### Problem to work on
Starting at the line containing "Click the word" and ending at the last of the items, rewrite those lines with "heading" swapped for "title" and everything else unchanged.

#### Data to process

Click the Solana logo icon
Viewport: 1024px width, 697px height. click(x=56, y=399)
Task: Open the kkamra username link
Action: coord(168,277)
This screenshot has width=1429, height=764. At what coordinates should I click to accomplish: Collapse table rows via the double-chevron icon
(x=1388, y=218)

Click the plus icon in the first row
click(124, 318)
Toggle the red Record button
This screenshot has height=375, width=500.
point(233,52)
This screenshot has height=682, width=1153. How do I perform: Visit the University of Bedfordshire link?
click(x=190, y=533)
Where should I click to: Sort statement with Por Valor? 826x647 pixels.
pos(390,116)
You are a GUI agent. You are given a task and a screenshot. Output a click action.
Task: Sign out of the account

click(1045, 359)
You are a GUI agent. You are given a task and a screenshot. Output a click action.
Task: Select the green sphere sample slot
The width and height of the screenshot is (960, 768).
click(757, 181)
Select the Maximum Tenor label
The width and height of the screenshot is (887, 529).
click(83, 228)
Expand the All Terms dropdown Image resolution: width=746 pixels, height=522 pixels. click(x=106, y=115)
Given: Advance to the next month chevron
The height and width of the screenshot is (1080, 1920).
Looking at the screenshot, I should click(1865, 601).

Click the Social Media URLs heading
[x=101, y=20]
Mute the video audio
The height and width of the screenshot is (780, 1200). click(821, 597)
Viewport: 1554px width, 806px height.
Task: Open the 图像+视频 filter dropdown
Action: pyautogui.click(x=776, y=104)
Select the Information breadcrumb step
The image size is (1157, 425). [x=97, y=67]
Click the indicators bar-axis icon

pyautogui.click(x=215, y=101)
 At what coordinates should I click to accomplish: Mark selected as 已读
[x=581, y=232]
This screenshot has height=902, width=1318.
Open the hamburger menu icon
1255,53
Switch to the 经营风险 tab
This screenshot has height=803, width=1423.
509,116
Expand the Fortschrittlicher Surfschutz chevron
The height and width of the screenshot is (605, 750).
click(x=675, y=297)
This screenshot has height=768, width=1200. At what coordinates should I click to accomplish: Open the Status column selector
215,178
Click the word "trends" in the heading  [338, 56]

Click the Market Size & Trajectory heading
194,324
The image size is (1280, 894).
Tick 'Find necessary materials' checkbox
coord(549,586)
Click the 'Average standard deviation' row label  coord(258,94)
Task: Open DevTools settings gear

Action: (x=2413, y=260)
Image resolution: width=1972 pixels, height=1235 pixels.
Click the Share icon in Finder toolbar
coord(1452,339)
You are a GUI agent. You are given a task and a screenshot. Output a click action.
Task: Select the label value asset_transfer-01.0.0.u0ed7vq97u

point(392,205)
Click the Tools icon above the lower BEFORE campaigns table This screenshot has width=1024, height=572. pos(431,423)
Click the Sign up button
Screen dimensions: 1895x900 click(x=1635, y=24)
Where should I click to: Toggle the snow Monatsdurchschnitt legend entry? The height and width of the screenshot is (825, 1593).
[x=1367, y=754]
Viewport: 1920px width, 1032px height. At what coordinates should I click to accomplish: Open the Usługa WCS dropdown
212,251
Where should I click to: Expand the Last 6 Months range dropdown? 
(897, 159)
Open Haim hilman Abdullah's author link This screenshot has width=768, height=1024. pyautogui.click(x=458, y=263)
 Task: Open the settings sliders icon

########

### Completed task
Click the word "trends" in the title  [338, 56]

Click the Market Size & Trajectory title
194,324
The image size is (1280, 894).
Tick 'Find necessary materials' checkbox
coord(549,586)
Click the 'Average standard deviation' row label  coord(258,94)
Task: Open DevTools settings gear

Action: (x=2413, y=260)
Image resolution: width=1972 pixels, height=1235 pixels.
Click the Share icon in Finder toolbar
coord(1452,339)
You are a GUI agent. You are given a task and a screenshot. Output a click action.
Task: Select the label value asset_transfer-01.0.0.u0ed7vq97u

point(392,205)
Click the Tools icon above the lower BEFORE campaigns table This screenshot has width=1024, height=572. pos(431,423)
Click the Sign up button
Screen dimensions: 1895x900 click(x=1635, y=24)
Where should I click to: Toggle the snow Monatsdurchschnitt legend entry? The height and width of the screenshot is (825, 1593).
[x=1367, y=754]
Viewport: 1920px width, 1032px height. At what coordinates should I click to accomplish: Open the Usługa WCS dropdown
212,251
Where should I click to: Expand the Last 6 Months range dropdown? 
(897, 159)
Open Haim hilman Abdullah's author link This screenshot has width=768, height=1024. pyautogui.click(x=458, y=263)
 Task: Open the settings sliders icon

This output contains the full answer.